La preparazione della carne di coniglio fa parte della tradizione italiana, ma sulle tavole dei nostri giorni non è una presenza che si trova regolarmente, a favore di altre carni bianche più comuni come pollo e tacchino. Questo è un peccato, perché è molto magra e povera di colesterolo e sodio oltre che digeribile e leggera: ricca di potassio, ferro e calcio, è ottima nell’alimentazione dei bambini.

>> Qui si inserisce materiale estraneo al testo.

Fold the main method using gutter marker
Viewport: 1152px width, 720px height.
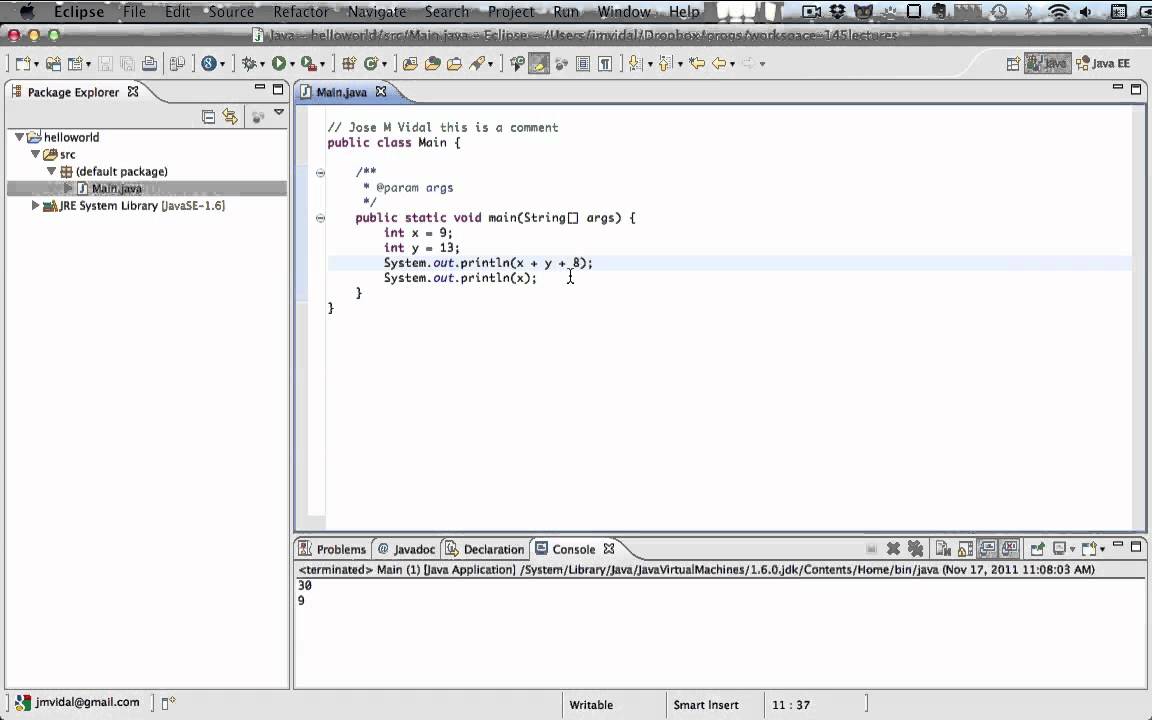click(x=320, y=217)
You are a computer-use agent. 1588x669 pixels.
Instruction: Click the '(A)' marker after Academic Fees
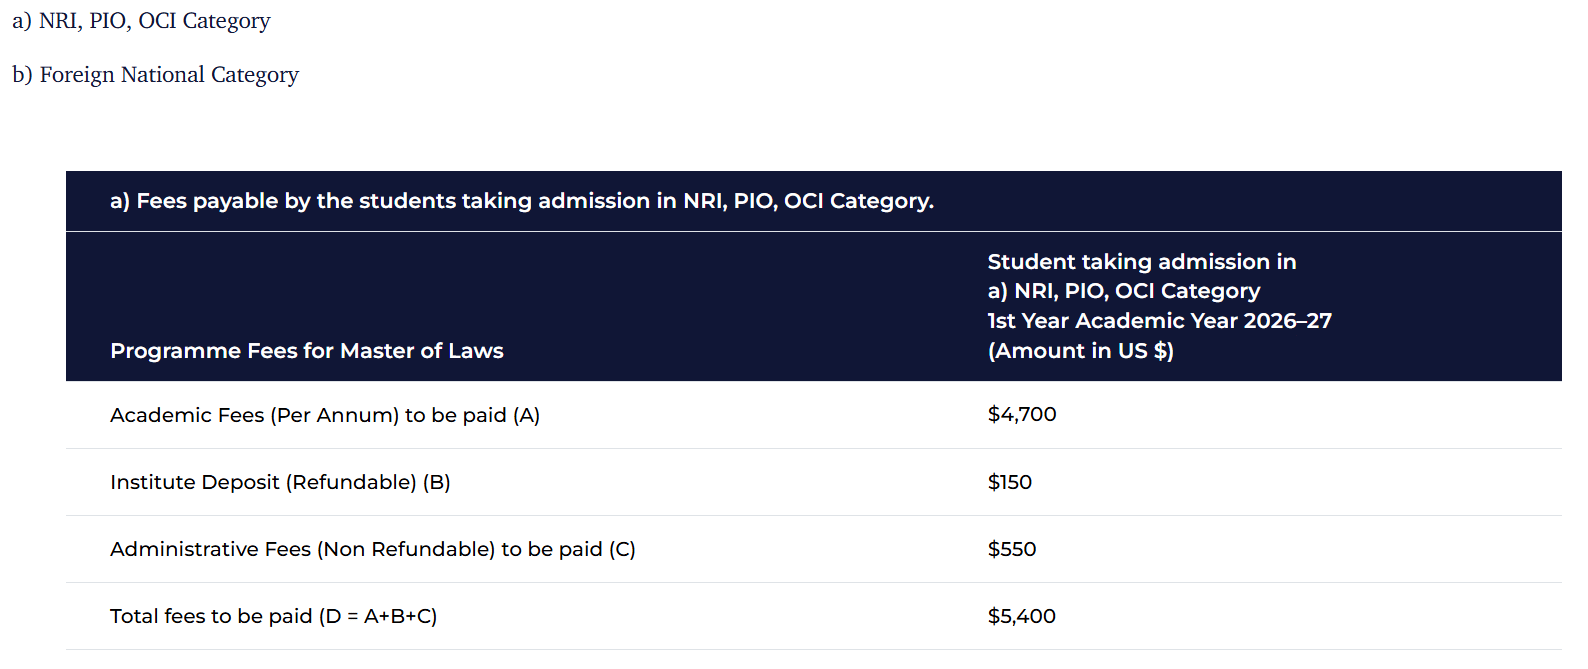click(x=526, y=415)
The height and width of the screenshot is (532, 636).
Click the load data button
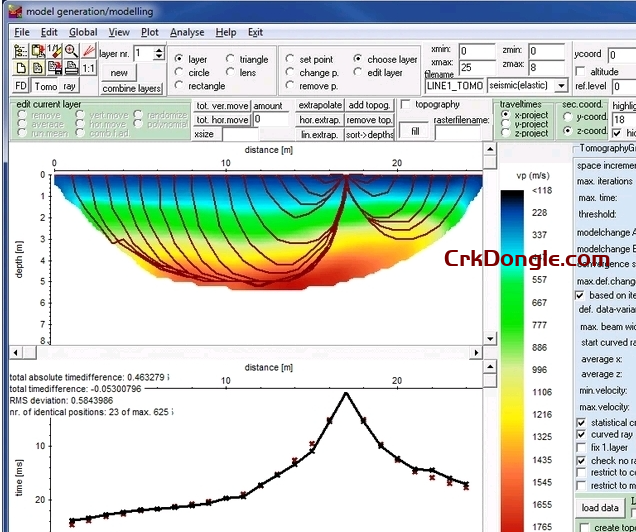pyautogui.click(x=598, y=507)
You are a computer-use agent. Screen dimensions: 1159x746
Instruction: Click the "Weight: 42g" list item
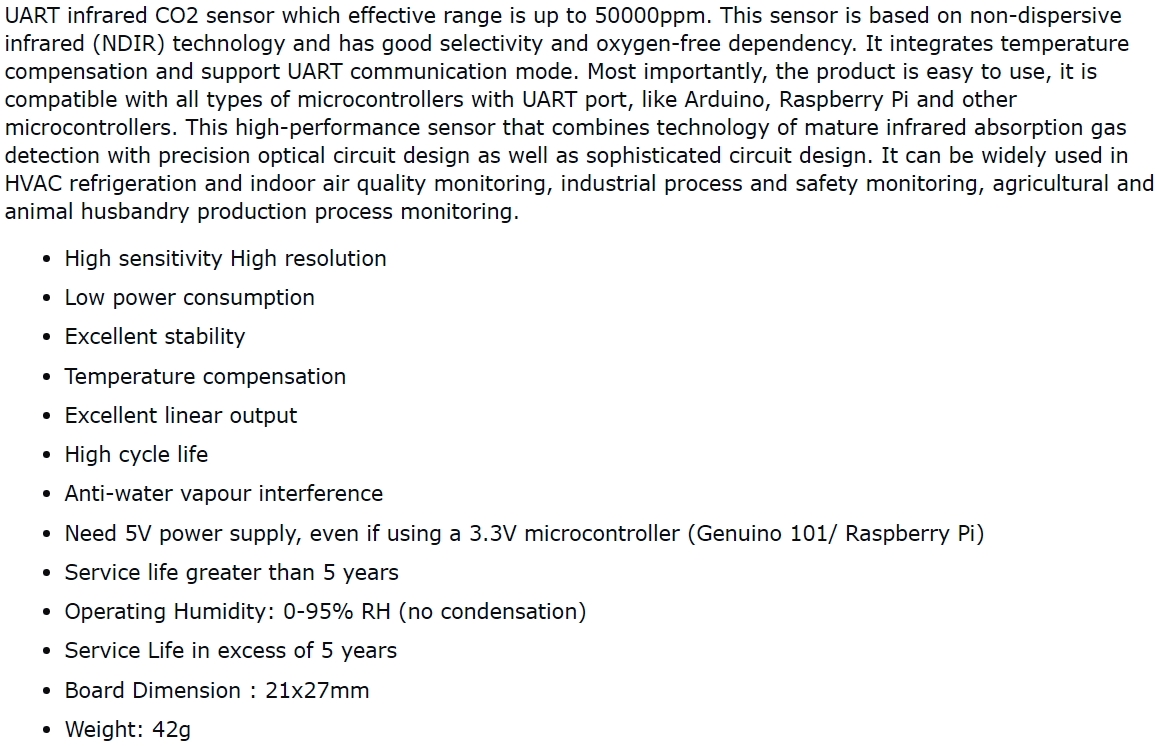coord(127,729)
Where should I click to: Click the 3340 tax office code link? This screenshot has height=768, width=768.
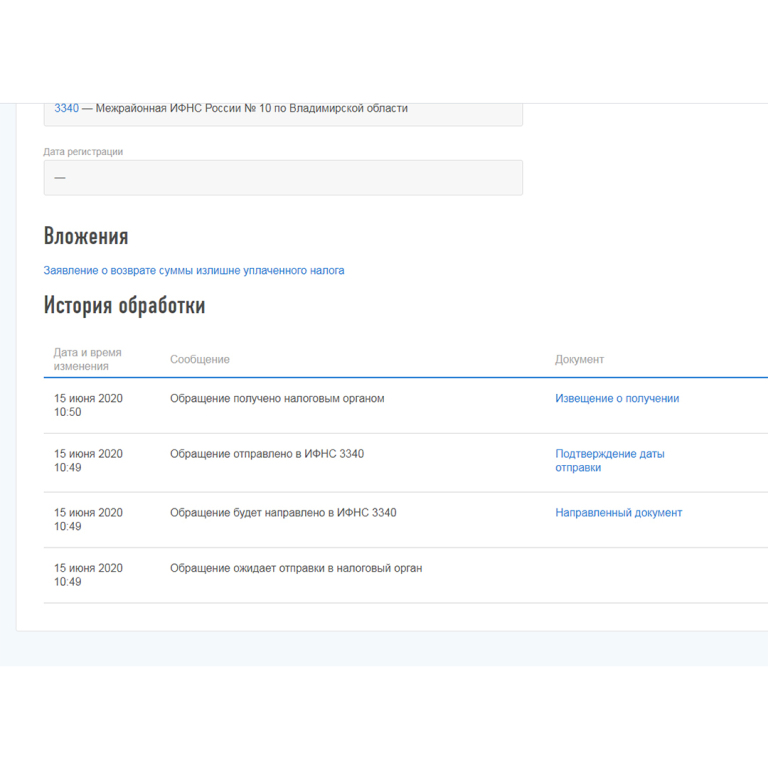coord(66,108)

Originario dell’Africa, il coniglio venne successivamente introdotto in Francia e in Italia. Il nome (dal latino cuniculus) fu coniato da Catullo che si ispirò all’abilità dell’animale nello scavare tane fatte da grotte e cunicoli. Inoltre è da sempre considerato il simbolo della fecondità: una coniglia femmina può dare alla luce fino a 90 cuccioli all’anno ed anche per questo motivo, sotto l’Impero Romano, questo animale assunse un’importanza notevole e cominciò così ad essere allevato a fini alimentari.

L’allevamento degli animali domestici inizia proprio nelle aie familiari, curate dalle donne; al coniglio era riservato meno spazio e attenzione rispetto, ad esempio, ai bipedi da cortile, perché non era considerato un buon cibo e spesso veniva regalato a chi acquistava altra carne.
Il suo destino sulle tavole italiane è, quindi, quello di essere sempre una seconda scelta: prova ne è che è forte di una tradizione culinaria solo in alcune zone “povere” (la Liguria su tutte, ma anche alcune parti della Sicilia montana), dove mancava la possibilità di allevare animali ritenuti di maggior pregio, perché fonte di un più variegato utilizzo, come il cappone, l’anatra e la gallina.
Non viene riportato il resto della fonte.